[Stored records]
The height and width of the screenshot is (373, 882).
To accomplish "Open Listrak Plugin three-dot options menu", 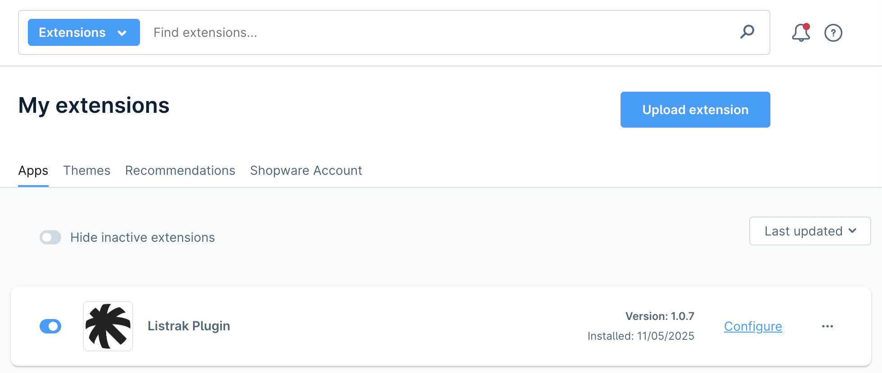I will tap(827, 326).
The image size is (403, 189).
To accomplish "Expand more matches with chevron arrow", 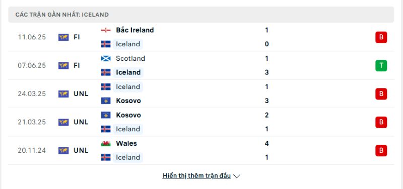I will pos(237,176).
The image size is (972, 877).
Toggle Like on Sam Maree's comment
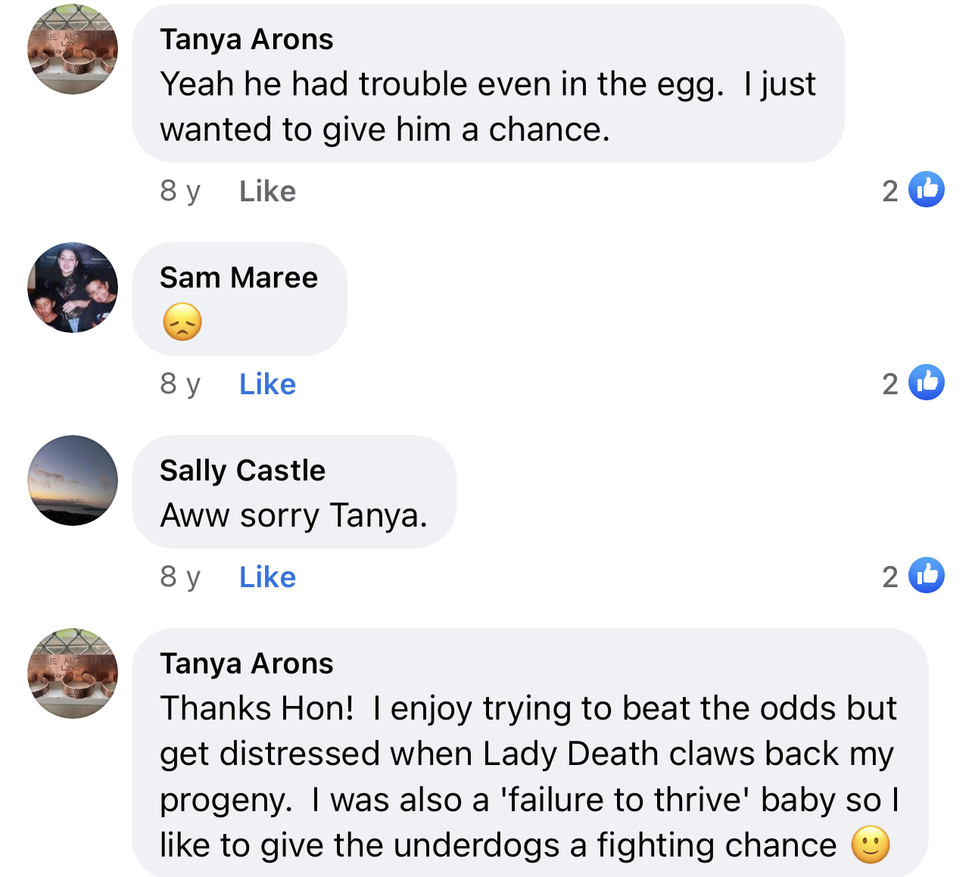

[WHAT TO PRODUCE]:
Extract all lines from the data in which "size" is found.

[ANSWER BOX]:
The image size is (403, 189).
The image size is (972, 877).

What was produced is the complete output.